Her consultant said that we would be quizzed as to why she wants the pump. Can anyone give us any idea as to what to expect as as this is worrying her. She's had lots of ups and downs since being diagnosed 2 years ago. Hba1c consistently high but a least come down at little and now 10.8.


----------



## Pumper_Sue (Jul 2, 2011)

Mandy said:


> After seeing consultant with my daughter yesterday made the decision to move to UCH, partly because not entirely happy with support given and now DSN gone on long term sick and her replacement is only available on a Friday but also because having talked about moving to a pump for the best part of a year and learning how to carb count have now been advised that that the hospital can't give her the support she needs to do this so moving seems the only answer.
> 
> Her consultant said that we would be quizzed as to why she wants the pump. Can anyone give us any idea as to what to expect as as this is worrying her. She's had lots of ups and downs since being diagnosed 2 years ago. Hba1c consistently high but a least come down at little and now 10.8.



Hi Mandy,
as your daughter has a lot of ups and downs and a high A1c even though carb counting, then as long as she is testing and keeping a diary this will cut down the waiting a lot.
I can't remember how old your daughter is, but what needs to be said is what she thinks she will gain from having a pump and her expectations from one and also she needs to say she knows how much work is involved in having a pump.
Do some research into pumps as well so she understands how they work as well. IE, don't go into it blind folded.
This is a good place to start http://www.input.me.uk/ 
Good luck


----------



## bev (Jul 2, 2011)

Hi Mandy,

To be honest - with an HBA1C this high it is essentail that your daughter gets a pump - any Consultant would be able to see this. UCLH will offer your daughter a pump on this basis alone - no need to make a case at all so dont worry - they are very pro-active about pumps and good care and they are absolutely brilliant. Your daughter will be pumping very soon so try not to worry. My son is at UCLH and it is the best team ever and we are so happy we moved there they are brilliant.Bev


----------



## Mandy (Jul 3, 2011)

Thanks that's a great help. I will get her to do some reading about the pumps but she knows quiet a bit already from the practical side as she has a lot of friends shes meet on a support week last year using them who have made her aware of the ups and downs. I think it was the fact the consultant used the word quizzed that worried her, as if she was to be interrogated.


----------



## trophywench (Jul 3, 2011)

Well if it sheds any kind of light on what she might be asked, as an adult I had two questionnaires to complete concerning a) hypo awareness and b) "PAID" - Problem Areas in Diabetes Scale.

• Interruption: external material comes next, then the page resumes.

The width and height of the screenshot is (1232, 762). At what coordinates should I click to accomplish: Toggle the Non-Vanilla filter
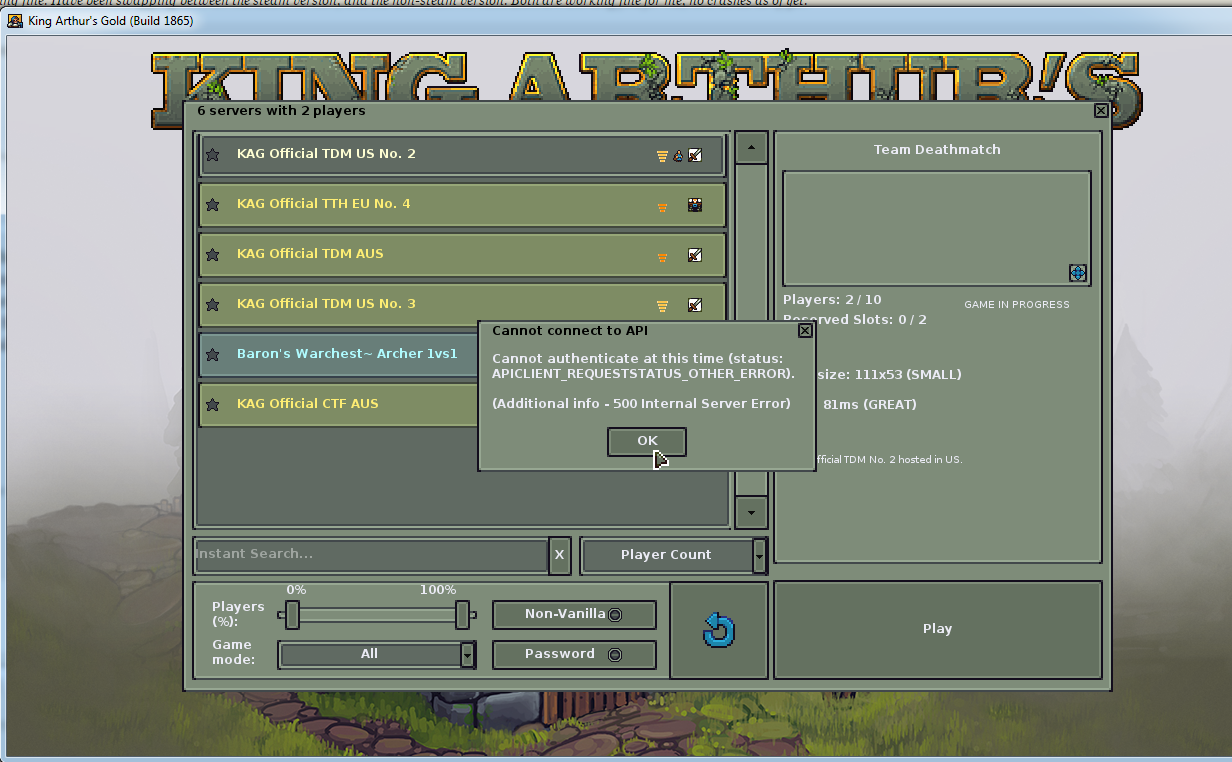[574, 615]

The first was factual - How many hypos, how low, do you always have symptoms at this lvel, that level, the other level, did you ever need help dealing with it, who from - family or medics etc etc.

The second was psychological - How does this or that affect you, Do you worry about this or that, Do you feel unsatisfied with your treatment, Do you 'accept' your diabetes etc etc.

The first I should think would easily apply to children with their parents input.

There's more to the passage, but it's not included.